Climate Action

The UK’s largest recycling plant opens in Scotland

A new recycling factory has opened near Edinburgh which is set to become the largest in the UK.

  • 23 August 2018
  • Adam Wentworth

A new recycling factory has opened near Edinburgh which is set to become the largest in the UK.

Waste specialists Brewster Bros developed the project, which required £3.8 million of investment into new state-of-the-art equipment. The new technology allows the plant to process difficult material and maximise recovery. At full capacity, it will be able to turn around 400,000 tonnes of construction and demolition waste.

Scott Brewster, Director at Brewster Bros, said: “Our number one aim is to treat and recycle construction and demolition waste as a resource, ensuring zero waste to landfill.

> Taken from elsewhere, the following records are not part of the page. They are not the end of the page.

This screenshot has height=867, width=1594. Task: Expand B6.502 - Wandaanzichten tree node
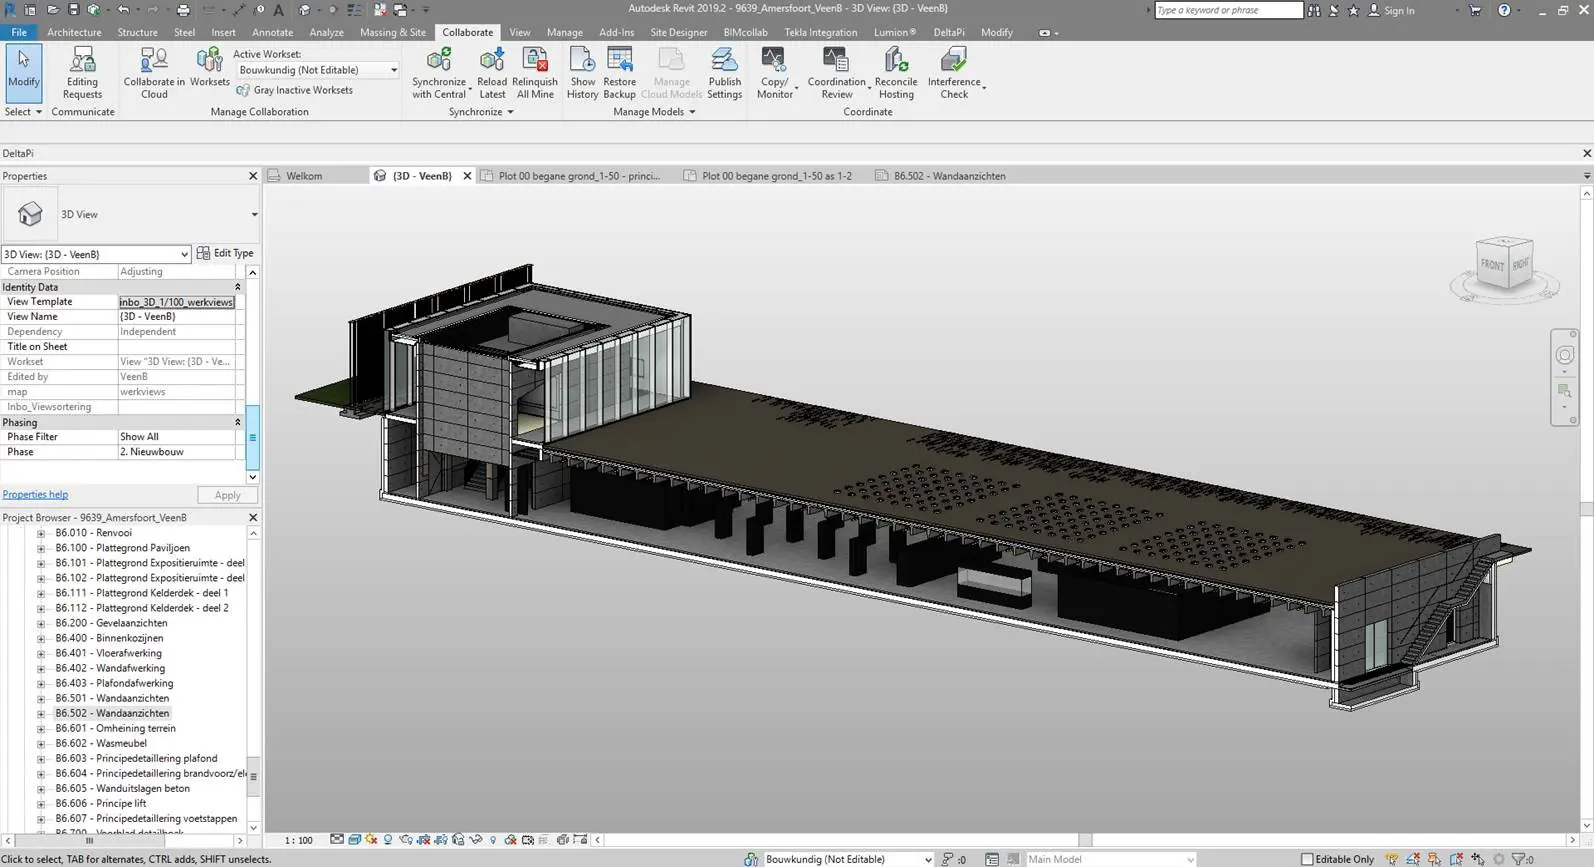(x=41, y=714)
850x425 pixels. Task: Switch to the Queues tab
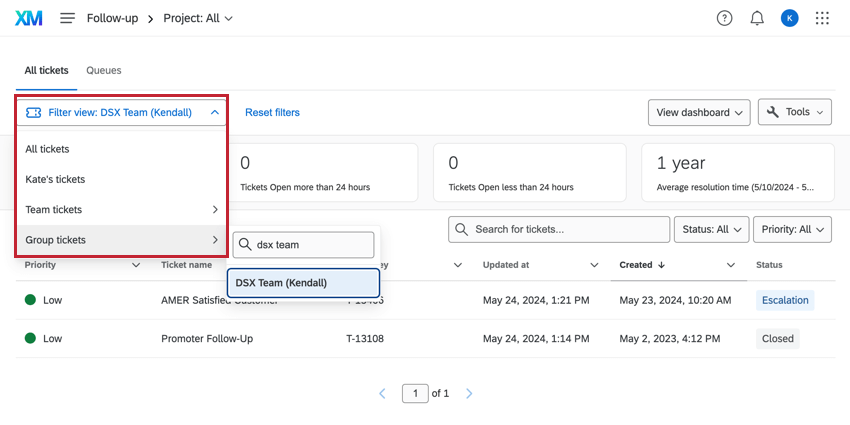click(104, 71)
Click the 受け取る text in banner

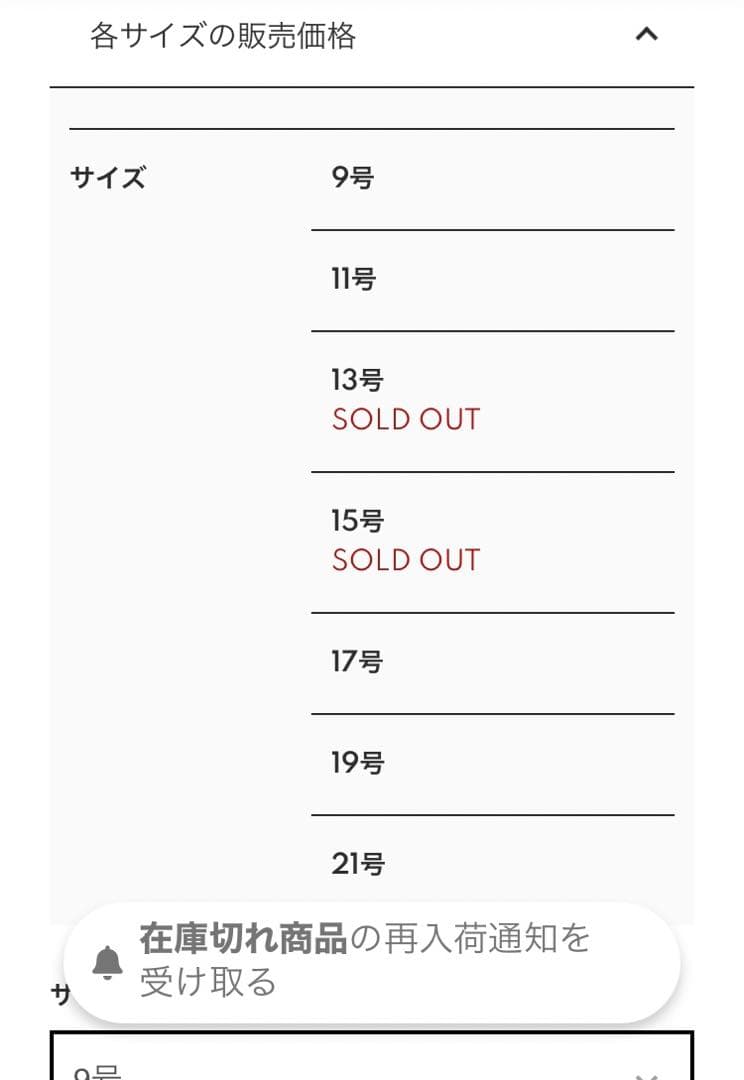[x=208, y=983]
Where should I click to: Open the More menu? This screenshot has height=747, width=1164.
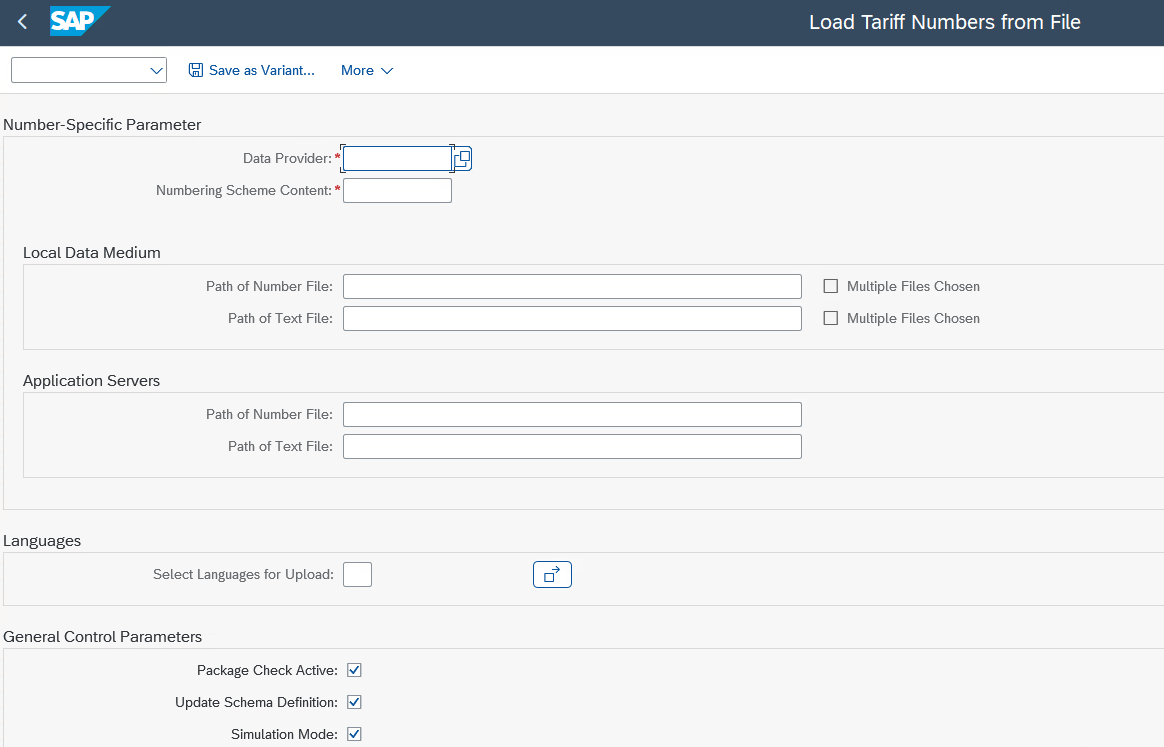(366, 71)
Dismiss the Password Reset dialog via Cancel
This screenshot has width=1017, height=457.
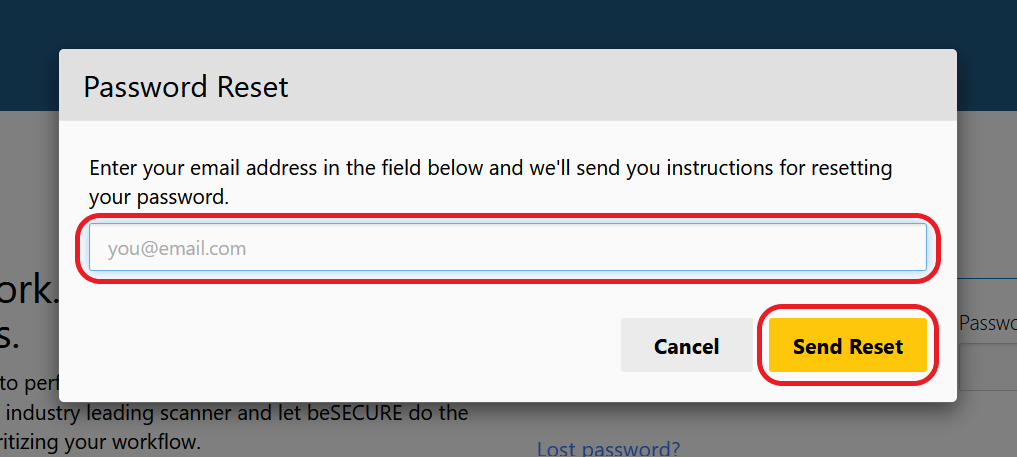pyautogui.click(x=686, y=345)
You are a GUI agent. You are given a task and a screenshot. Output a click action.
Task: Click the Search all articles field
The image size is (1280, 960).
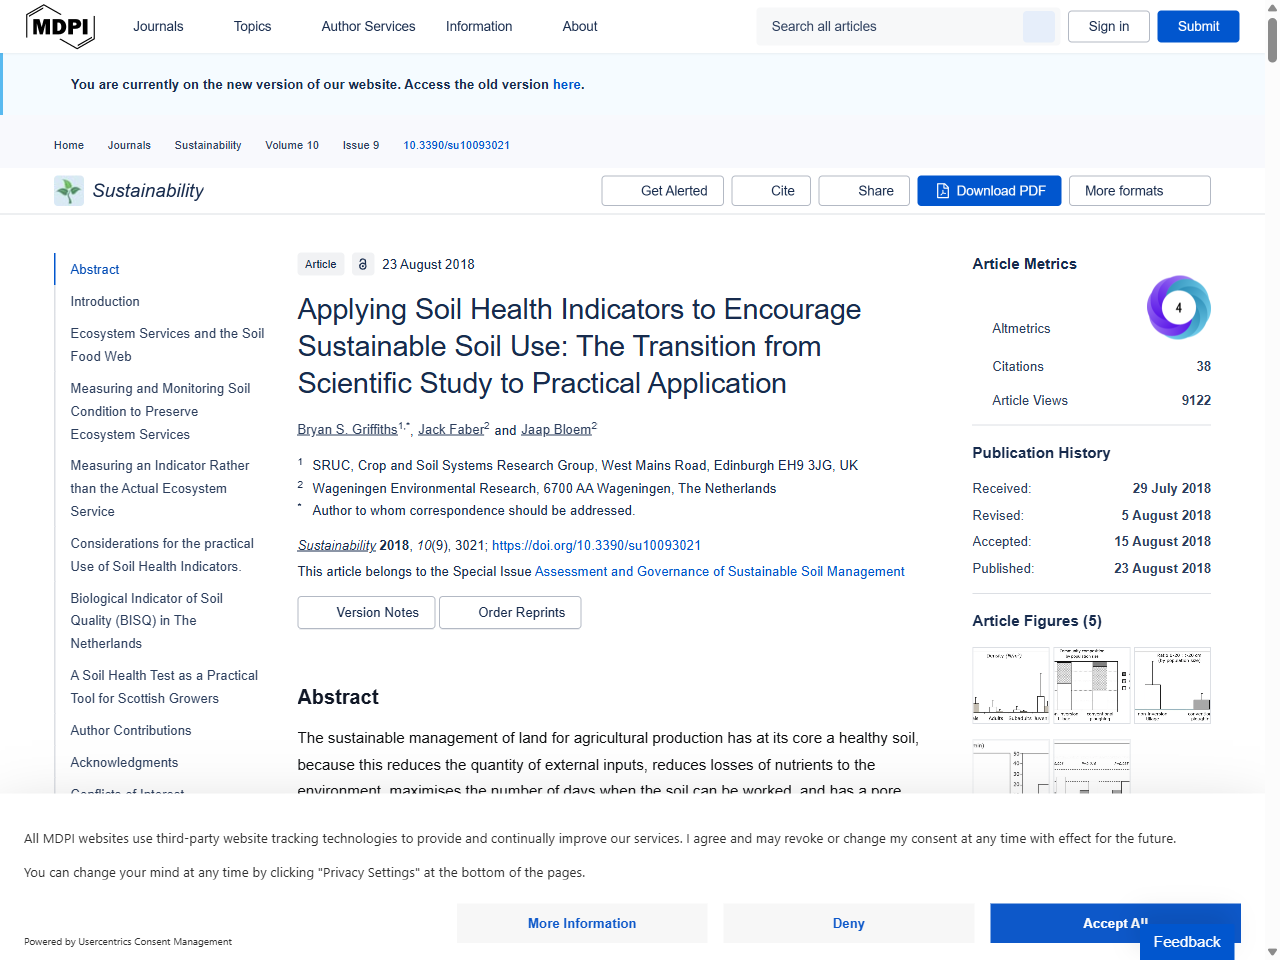[x=890, y=27]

“…we are looking forward to shaping the future of the recycling industry across Scotland and beyond. This new plant should act as a game-changer for the construction industry, by saving money for our customers and ensuring they can dispose of their construction and demolition waste in a cost-effective and sustainable way,” he added.

The major new facility will help the Scottish Government achieve its target of 70 per cent of all construction waste by 2020.

Stephen Boyle at Zero Waste Scotland, said: “In Scotland the construction sector is responsible for producing nearly half of the country’s waste, and recycling construction and demolition material has a key role to play in minimising that.

“By recycling, we can keep materials out of landfill and in high-value use for longer, reducing the need to quarry finite virgin material and helping the environment. But what the launch of the Brewster Bros recycling plant shows is that by recycling effectively we can also generate investment and create new jobs, which is great news for Scotland.”

Building domestic capabilities to recycle more waste is vital to increasing sustainability rates. A recent report from the National Audit Office found that half of reported recycling is, in fact, exported and it is difficult to guarantee where this waste ends up.